What Happens During the First Week of Residential Mental Health Treatment?
Published June 28, 2026 · MentalHealthResidential.org
The first week of residential mental health treatment is rarely what people imagine. It is less about breakthrough therapy and more about settling in, completing assessments, adjusting medications, and learning the rhythm of the program.
Day 1: Intake and admission
The day begins with paperwork: consent forms, medical history, insurance, an inventory of belongings, and a search of personal items for safety. The person meets with an intake clinician, a nurse, and often a psychiatrist. Medications are reviewed and reconciled.
Days 2–3: Assessment
Multiple assessments take place: a psychiatric evaluation, a medical exam, a psychosocial history, and often substance use, trauma, and risk assessments. These shape the individualized treatment plan.
Days 3–5: Orientation and rhythm
The person begins attending group therapy, individual therapy sessions, and skills classes. The daily schedule — wake-up, meals, groups, free time, lights out — starts to feel more familiar. Many people describe this stretch as exhausting; the structure itself takes adjustment.

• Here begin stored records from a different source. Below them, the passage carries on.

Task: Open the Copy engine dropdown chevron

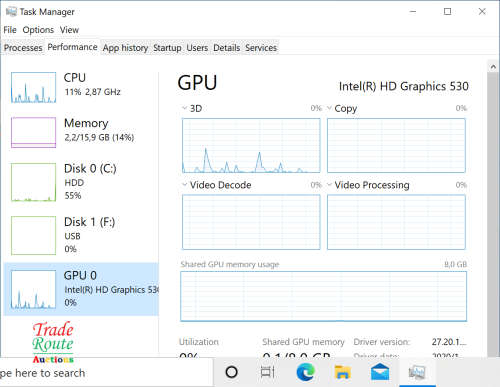Action: tap(329, 108)
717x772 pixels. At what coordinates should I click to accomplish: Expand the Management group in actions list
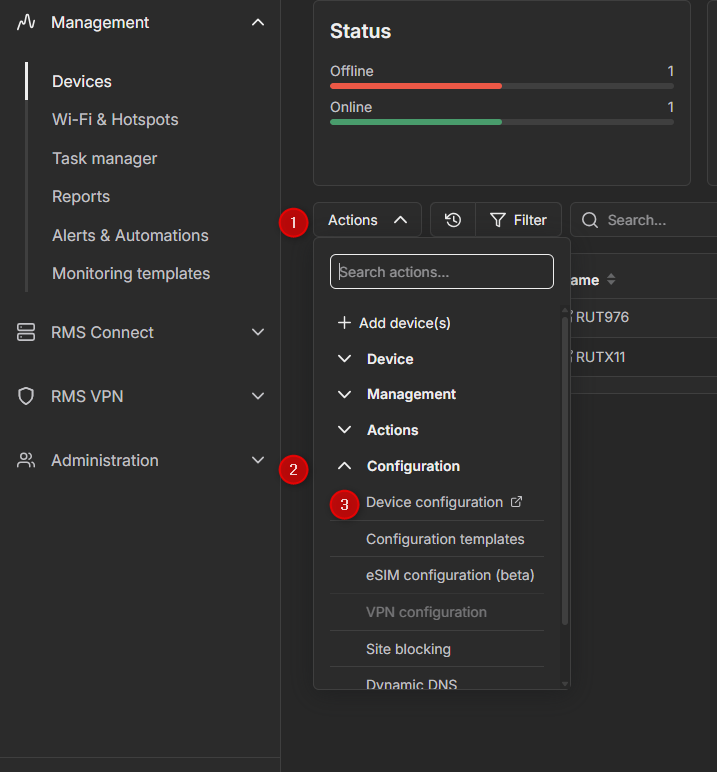click(x=410, y=394)
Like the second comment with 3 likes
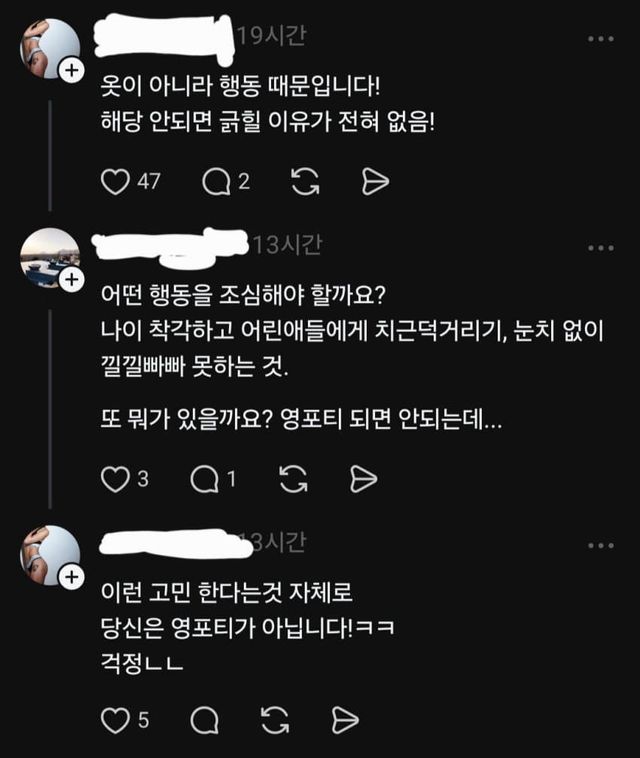640x758 pixels. pos(117,479)
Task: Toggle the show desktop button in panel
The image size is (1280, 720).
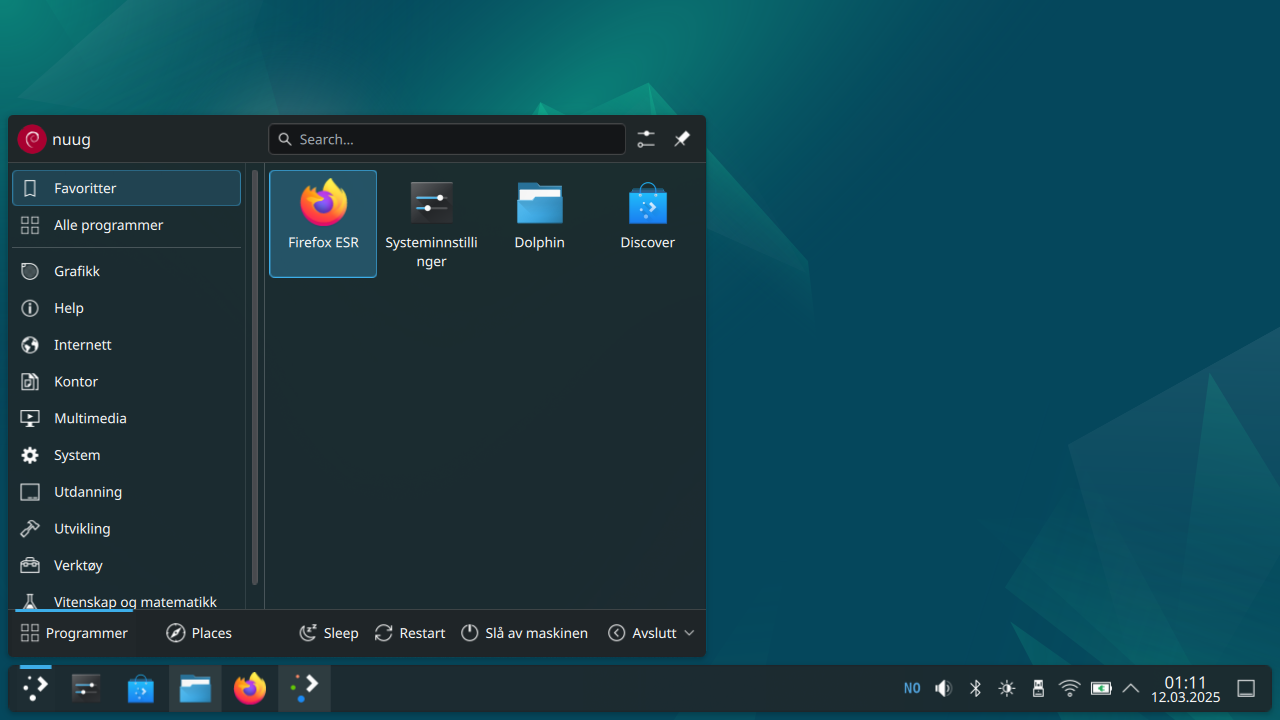Action: [x=1246, y=688]
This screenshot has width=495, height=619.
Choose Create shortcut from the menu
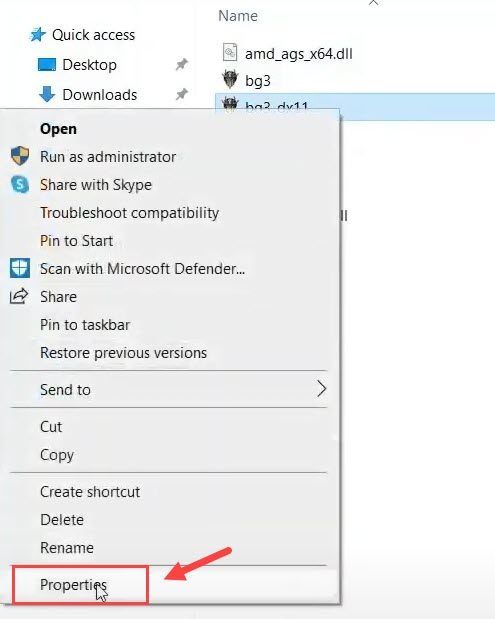pos(90,491)
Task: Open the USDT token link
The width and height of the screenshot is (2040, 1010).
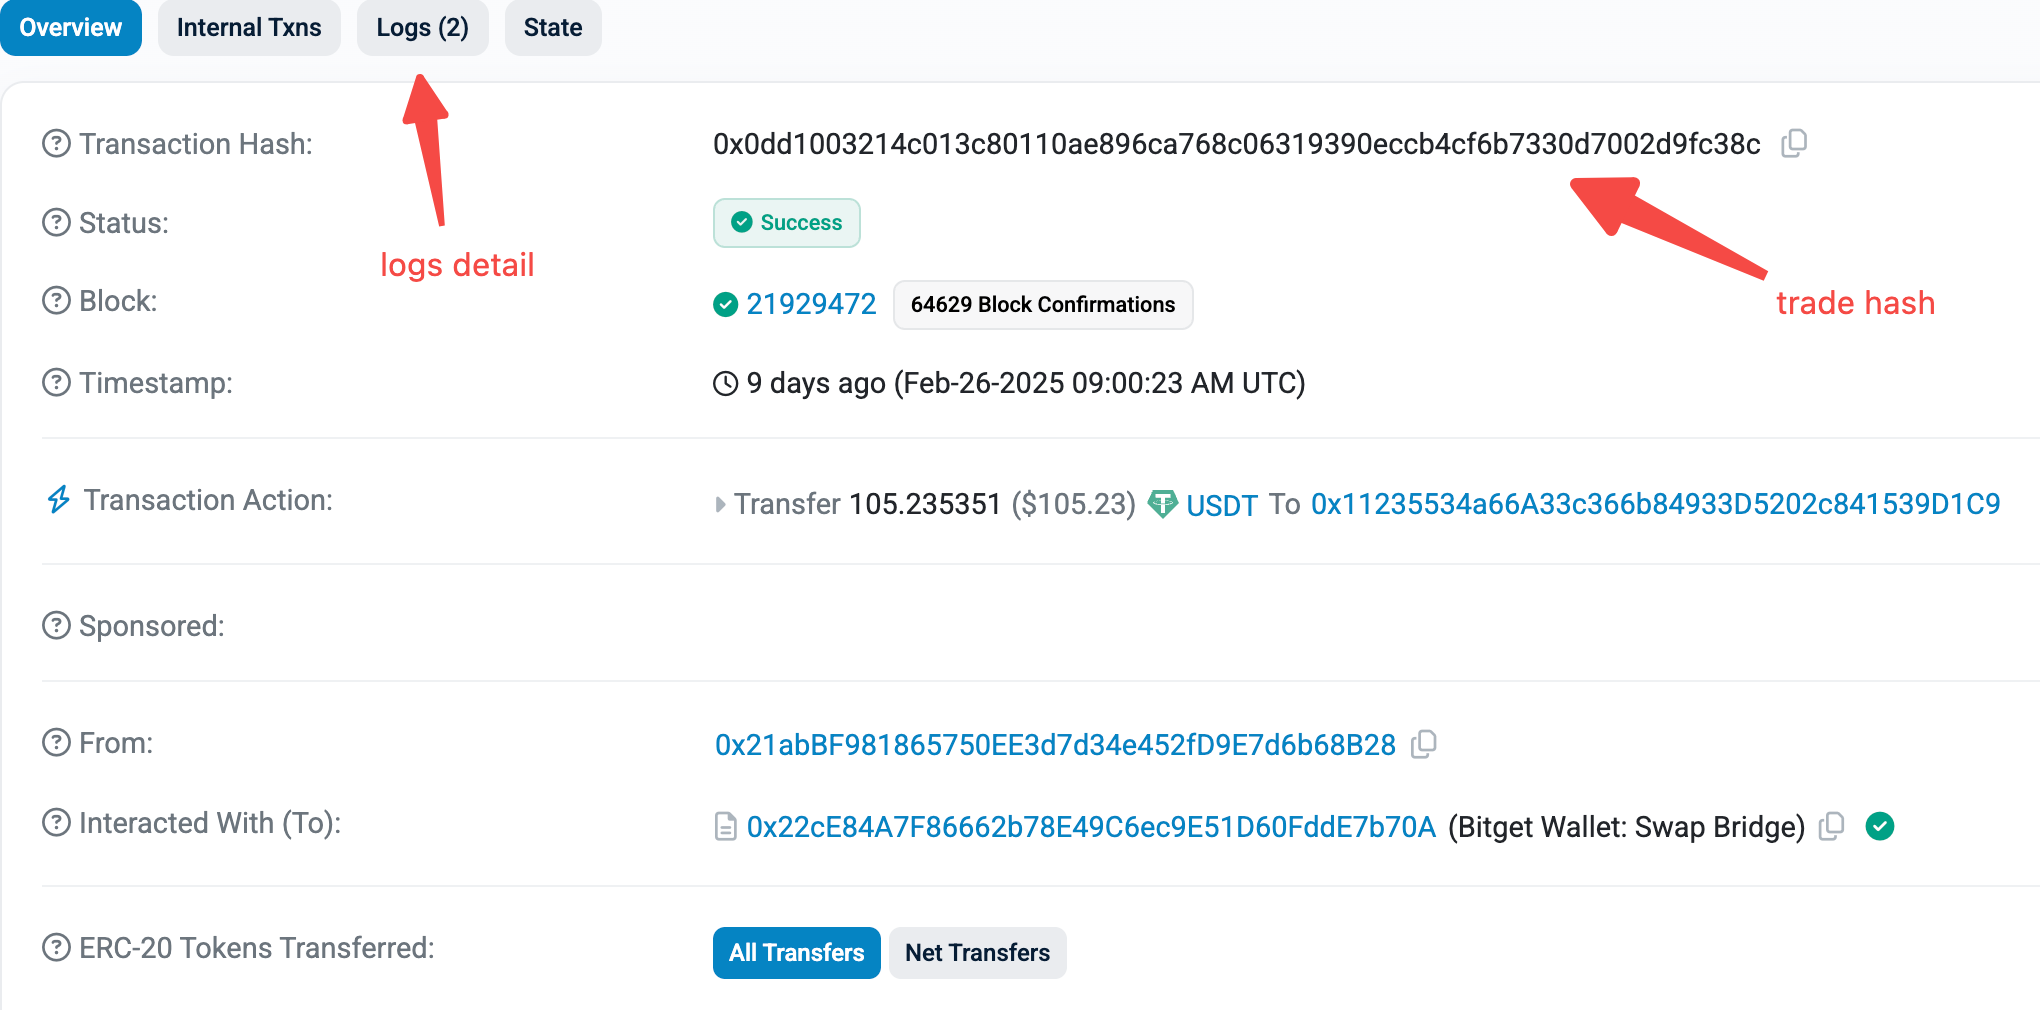Action: pyautogui.click(x=1221, y=505)
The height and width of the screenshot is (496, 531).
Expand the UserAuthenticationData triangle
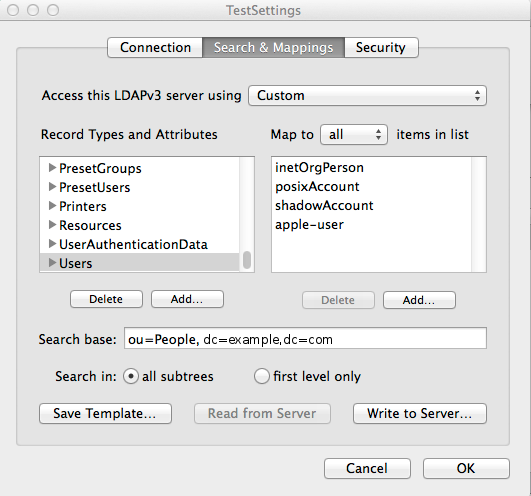(52, 243)
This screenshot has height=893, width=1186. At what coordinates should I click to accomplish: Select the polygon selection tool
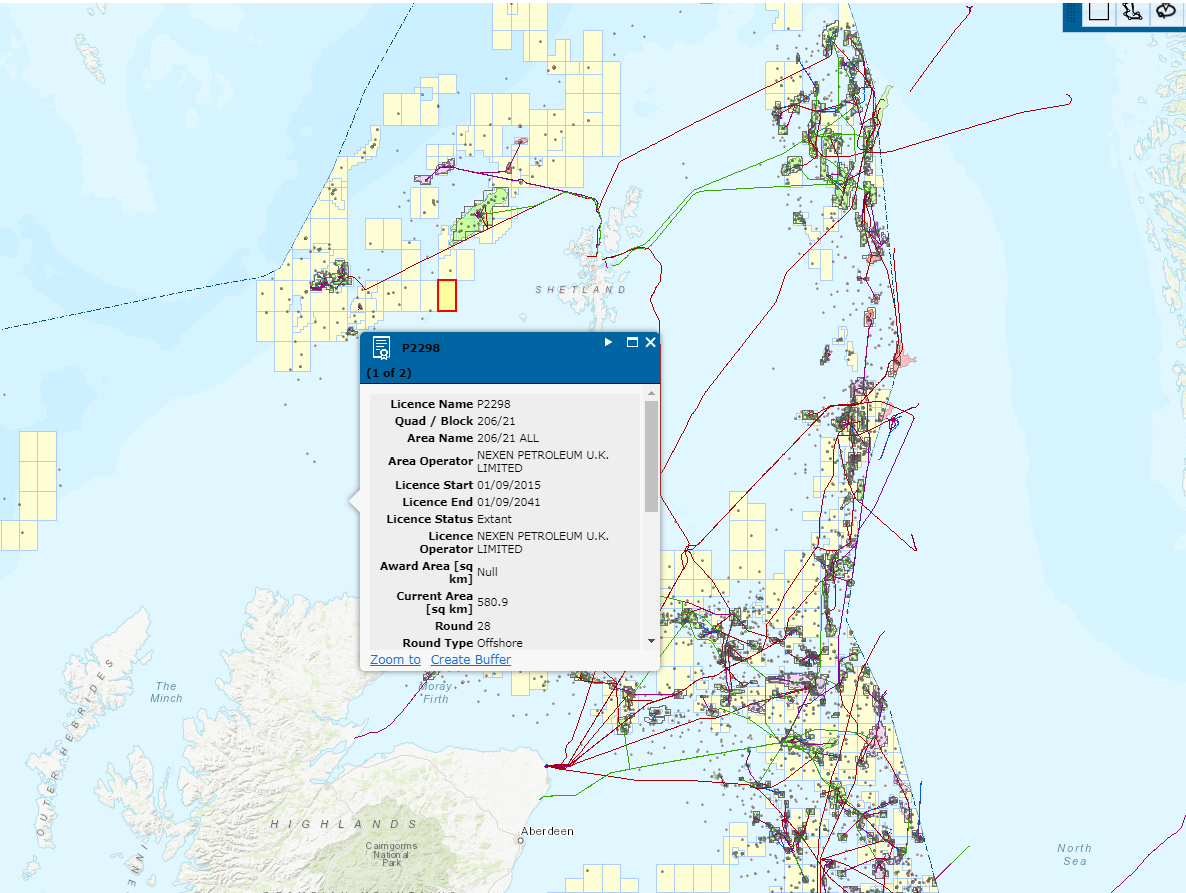1132,11
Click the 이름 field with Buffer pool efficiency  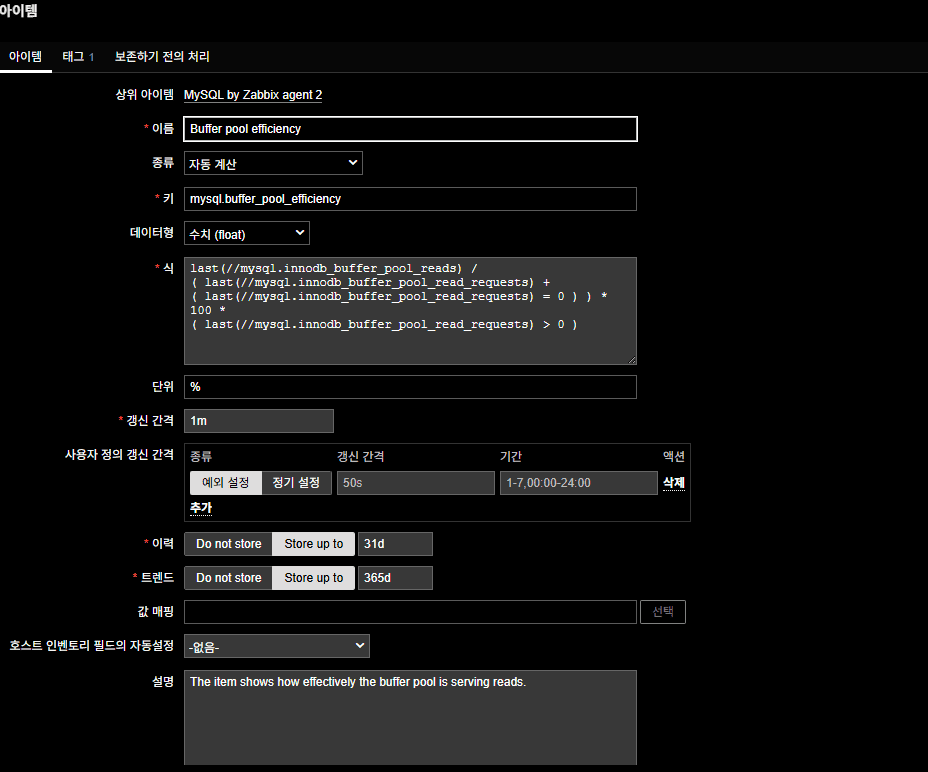click(410, 129)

Days 5–7: Treatment plan and first family contact
By the end of the first week, the clinical team usually meets to finalize a written treatment plan with specific goals. Most programs also allow scheduled phone calls with family during this stretch, though policies vary.
What is normal to feel
Homesickness, sleep disruption, emotional numbness, irritability, and second-guessing the decision are all common. So is relief. Most clinicians ask families and patients to give the program at least two weeks before evaluating whether it is working.